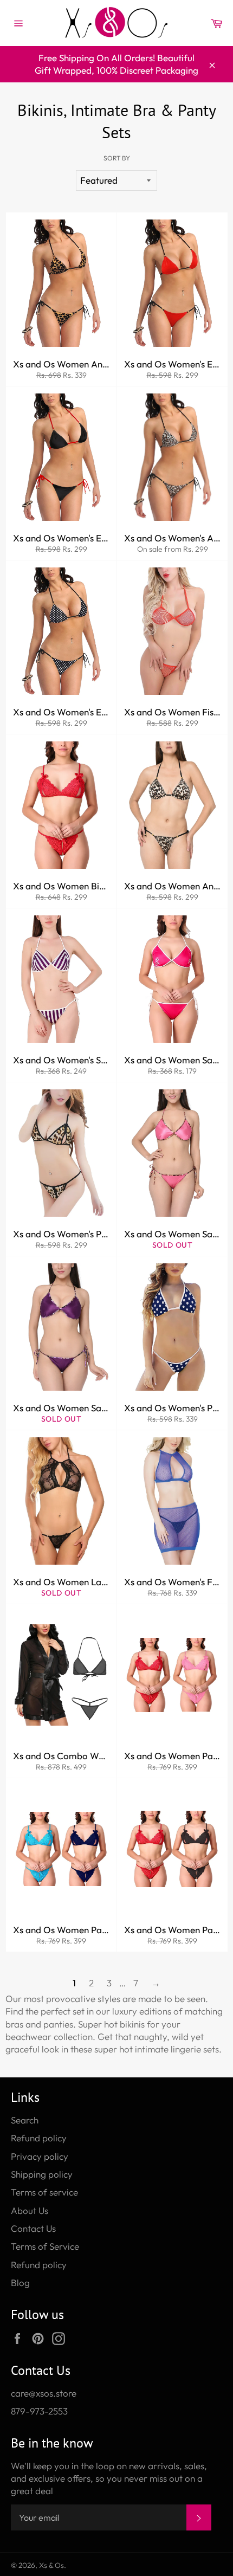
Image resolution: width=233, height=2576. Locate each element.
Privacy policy (39, 2156)
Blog (20, 2282)
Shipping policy (42, 2174)
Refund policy (39, 2138)
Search (24, 2120)
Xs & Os (51, 2565)
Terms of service (44, 2192)
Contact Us (33, 2228)
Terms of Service (45, 2246)
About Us (29, 2210)
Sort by (116, 158)
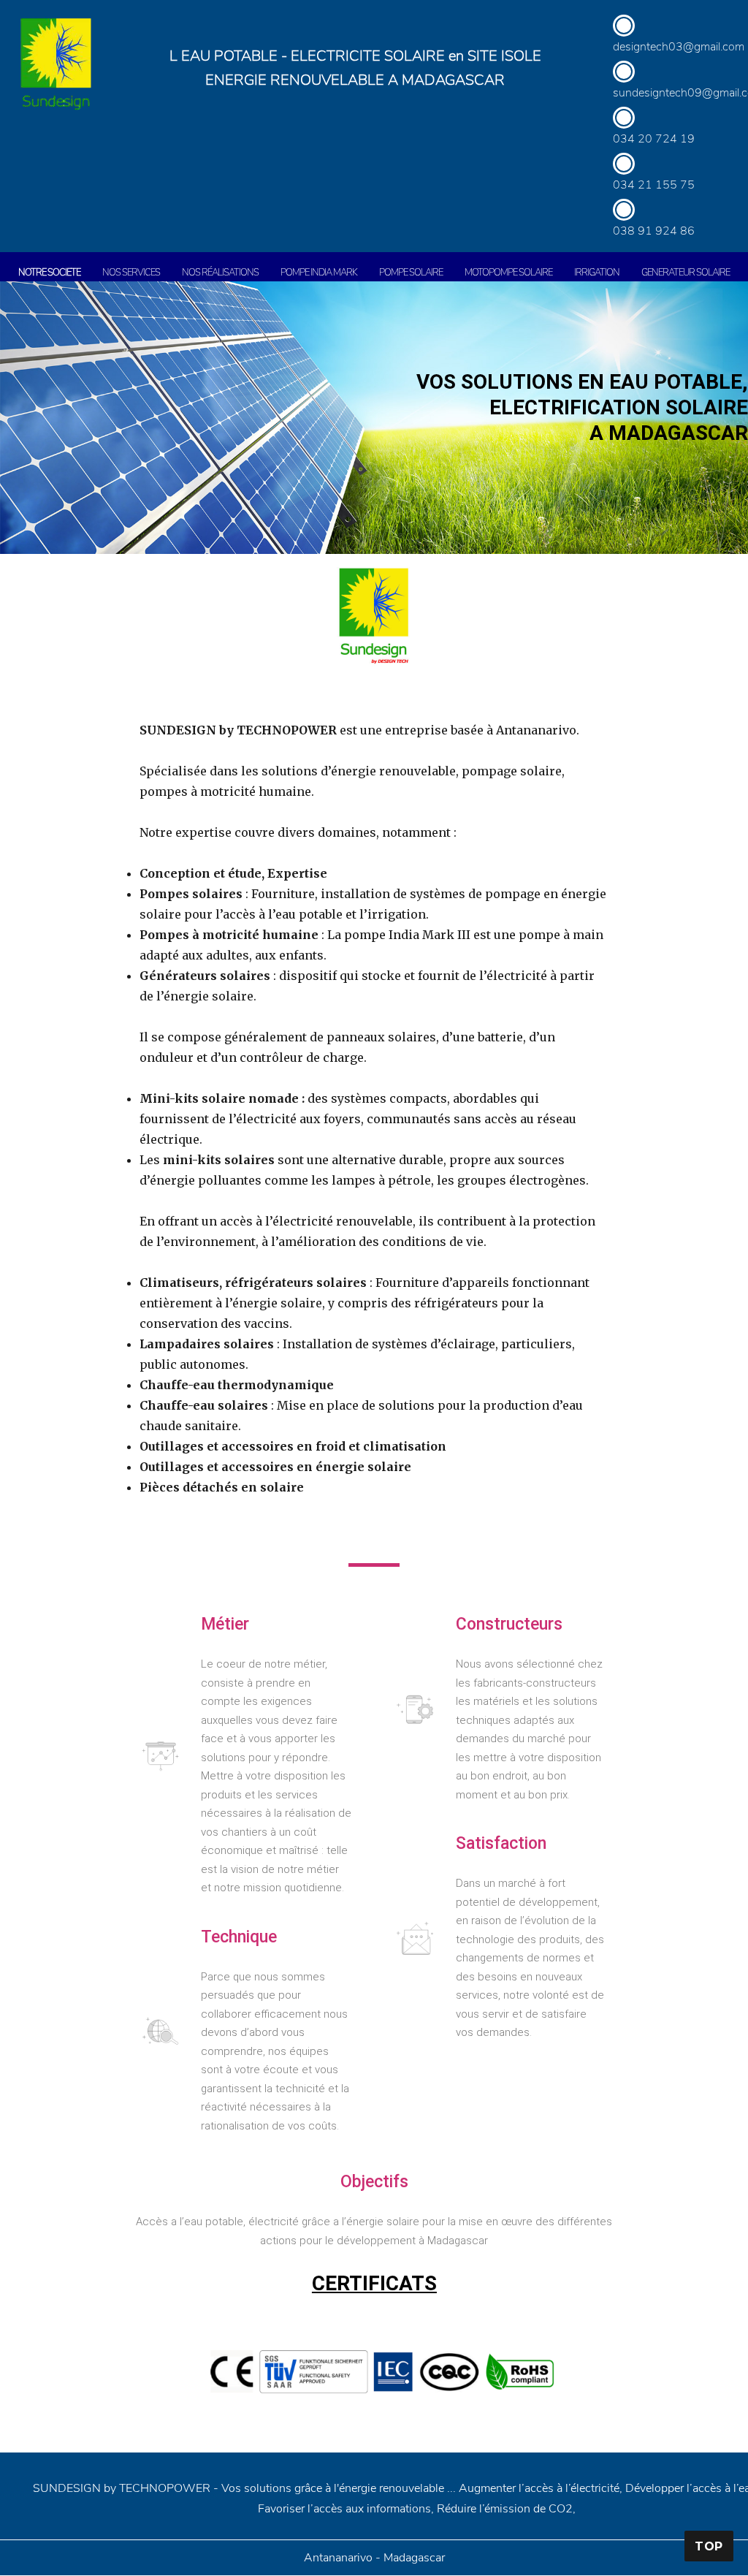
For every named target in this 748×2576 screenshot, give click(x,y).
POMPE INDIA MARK (318, 272)
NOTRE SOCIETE (49, 272)
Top (709, 2546)
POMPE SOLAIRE (411, 272)
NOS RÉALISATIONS (220, 272)
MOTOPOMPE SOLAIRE (508, 272)
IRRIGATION (596, 272)
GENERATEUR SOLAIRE (685, 272)
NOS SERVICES (131, 272)
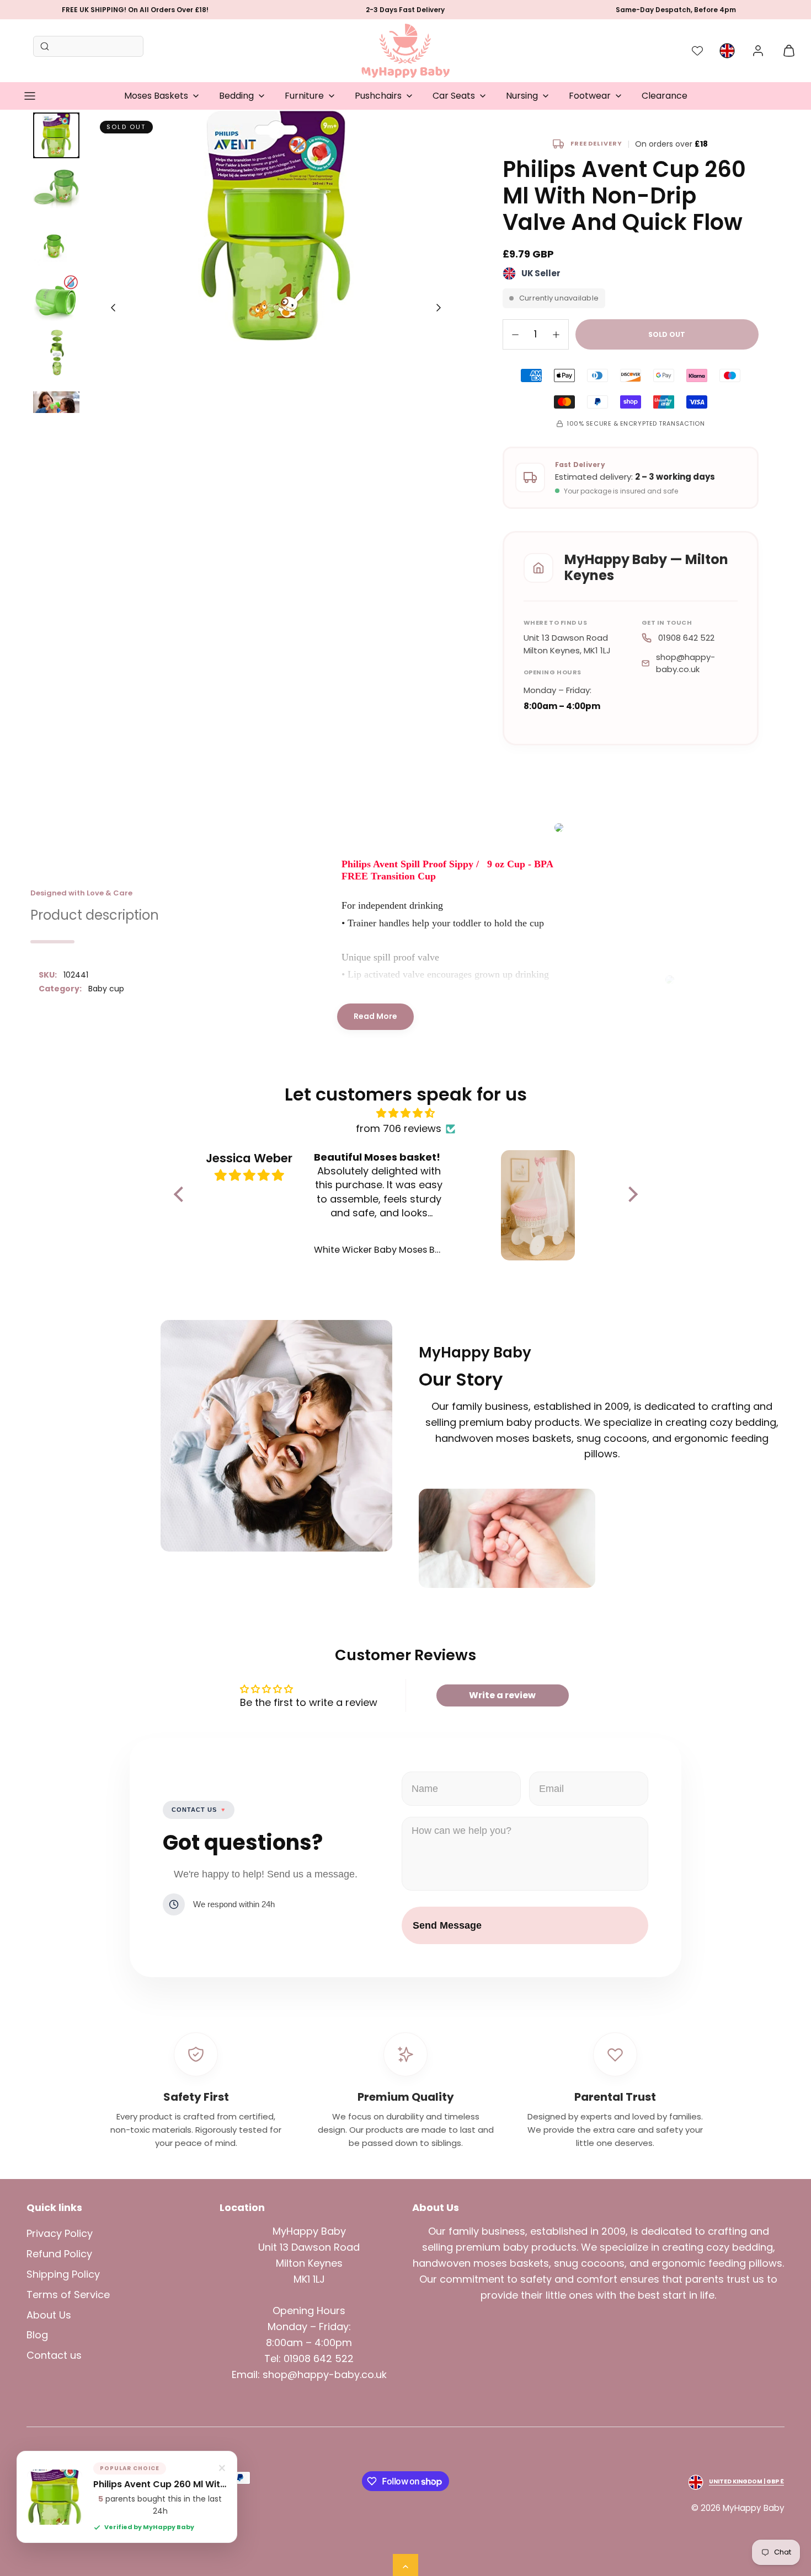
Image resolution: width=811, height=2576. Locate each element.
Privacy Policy (59, 2233)
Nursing (522, 95)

· · · · · · ·

> TASK REQUIREMENTS
Your task is to repeat only the lines from the line containing "POMPE INDIA MARK (318, 272)" through the final line of the material, inclusive; do not include pictures.

> COMPLETED EXERCISE
POMPE INDIA MARK (318, 272)
NOTRE SOCIETE (49, 272)
Top (709, 2546)
POMPE SOLAIRE (411, 272)
NOS RÉALISATIONS (220, 272)
MOTOPOMPE SOLAIRE (508, 272)
IRRIGATION (596, 272)
GENERATEUR SOLAIRE (685, 272)
NOS SERVICES (131, 272)
Image resolution: width=811, height=2576. Locate each element.
Privacy Policy (59, 2233)
Nursing (522, 95)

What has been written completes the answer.